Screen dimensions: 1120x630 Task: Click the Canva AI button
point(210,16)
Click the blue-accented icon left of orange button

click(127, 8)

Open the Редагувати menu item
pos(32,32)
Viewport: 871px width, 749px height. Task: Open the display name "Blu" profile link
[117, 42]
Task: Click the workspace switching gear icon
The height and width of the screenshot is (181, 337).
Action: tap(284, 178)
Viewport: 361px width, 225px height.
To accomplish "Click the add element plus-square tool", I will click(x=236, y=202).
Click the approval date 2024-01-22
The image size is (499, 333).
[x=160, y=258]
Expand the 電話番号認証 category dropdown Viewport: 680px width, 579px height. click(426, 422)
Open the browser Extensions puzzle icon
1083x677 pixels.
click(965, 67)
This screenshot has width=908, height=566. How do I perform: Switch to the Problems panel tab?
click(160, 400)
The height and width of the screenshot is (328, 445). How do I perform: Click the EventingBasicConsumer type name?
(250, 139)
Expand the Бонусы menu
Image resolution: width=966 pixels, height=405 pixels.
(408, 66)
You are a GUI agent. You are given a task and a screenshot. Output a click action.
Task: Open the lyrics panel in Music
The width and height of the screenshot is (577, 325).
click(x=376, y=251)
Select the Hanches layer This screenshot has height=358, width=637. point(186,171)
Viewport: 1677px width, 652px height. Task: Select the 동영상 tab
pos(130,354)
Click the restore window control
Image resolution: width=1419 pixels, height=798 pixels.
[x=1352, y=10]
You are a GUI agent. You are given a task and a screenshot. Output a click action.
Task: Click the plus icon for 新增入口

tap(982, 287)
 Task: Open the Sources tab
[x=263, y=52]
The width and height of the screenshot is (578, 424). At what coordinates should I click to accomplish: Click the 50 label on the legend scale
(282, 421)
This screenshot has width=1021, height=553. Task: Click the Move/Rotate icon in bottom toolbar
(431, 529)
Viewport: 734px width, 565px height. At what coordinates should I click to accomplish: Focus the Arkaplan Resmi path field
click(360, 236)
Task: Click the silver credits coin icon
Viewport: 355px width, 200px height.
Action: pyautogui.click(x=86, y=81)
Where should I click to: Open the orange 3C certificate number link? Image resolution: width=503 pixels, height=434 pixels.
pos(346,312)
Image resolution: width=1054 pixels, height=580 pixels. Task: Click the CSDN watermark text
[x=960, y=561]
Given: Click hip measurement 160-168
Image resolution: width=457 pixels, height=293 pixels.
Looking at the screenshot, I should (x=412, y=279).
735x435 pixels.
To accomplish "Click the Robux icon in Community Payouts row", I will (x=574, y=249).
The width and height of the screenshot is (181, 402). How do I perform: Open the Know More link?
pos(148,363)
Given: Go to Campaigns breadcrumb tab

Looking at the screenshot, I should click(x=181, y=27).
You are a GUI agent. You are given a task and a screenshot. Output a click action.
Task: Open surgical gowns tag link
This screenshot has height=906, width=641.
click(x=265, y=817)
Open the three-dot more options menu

+-------+

EXERCISE BRIEF:
All of the entries above need to be reproduced exactly.

ANSWER SPACE:
Screen dimensions: 1120x630 Task: Click the Canva AI button
point(210,16)
Click the blue-accented icon left of orange button

click(127, 8)

Open the Редагувати menu item
pos(32,32)
Viewport: 871px width, 749px height. Task: Open the display name "Blu" profile link
[117, 42]
Task: Click the workspace switching gear icon
The height and width of the screenshot is (181, 337).
Action: tap(284, 178)
Viewport: 361px width, 225px height.
To accomplish "Click the add element plus-square tool", I will click(x=236, y=202).
Click the approval date 2024-01-22
The image size is (499, 333).
[x=160, y=258]
Expand the 電話番号認証 category dropdown Viewport: 680px width, 579px height. click(426, 422)
Open the browser Extensions puzzle icon
1083x677 pixels.
click(965, 67)
This screenshot has width=908, height=566. How do I perform: Switch to the Problems panel tab?
click(160, 400)
The height and width of the screenshot is (328, 445). How do I perform: Click the EventingBasicConsumer type name?
(250, 139)
Expand the Бонусы menu
Image resolution: width=966 pixels, height=405 pixels.
(408, 66)
You are a GUI agent. You are given a task and a screenshot. Output a click action.
Task: Open the lyrics panel in Music
The width and height of the screenshot is (577, 325).
click(x=376, y=251)
Select the Hanches layer This screenshot has height=358, width=637. point(186,171)
Viewport: 1677px width, 652px height. Task: Select the 동영상 tab
pos(130,354)
Click the restore window control
Image resolution: width=1419 pixels, height=798 pixels.
[x=1352, y=10]
You are a GUI agent. You are given a task and a screenshot. Output a click action.
Task: Click the plus icon for 新增入口

tap(982, 287)
 Task: Open the Sources tab
[x=263, y=52]
The width and height of the screenshot is (578, 424). At what coordinates should I click to accomplish: Click the 50 label on the legend scale
(282, 421)
This screenshot has width=1021, height=553. Task: Click the Move/Rotate icon in bottom toolbar
(431, 529)
Viewport: 734px width, 565px height. At what coordinates should I click to accomplish: Focus the Arkaplan Resmi path field
click(360, 236)
Task: Click the silver credits coin icon
Viewport: 355px width, 200px height.
Action: pyautogui.click(x=86, y=81)
Where should I click to: Open the orange 3C certificate number link? Image resolution: width=503 pixels, height=434 pixels.
pos(346,312)
Image resolution: width=1054 pixels, height=580 pixels. Task: Click the CSDN watermark text
[x=960, y=561]
Given: Click hip measurement 160-168
Image resolution: width=457 pixels, height=293 pixels.
Looking at the screenshot, I should (x=412, y=279).
735x435 pixels.
To accomplish "Click the Robux icon in Community Payouts row", I will (x=574, y=249).
The width and height of the screenshot is (181, 402). How do I perform: Open the Know More link?
pos(148,363)
Given: Go to Campaigns breadcrumb tab

Looking at the screenshot, I should click(x=181, y=27).
You are a GUI agent. You are given a task and a screenshot. Output a click action.
Task: Open surgical gowns tag link
This screenshot has height=906, width=641.
click(x=265, y=817)
Open the three-dot more options menu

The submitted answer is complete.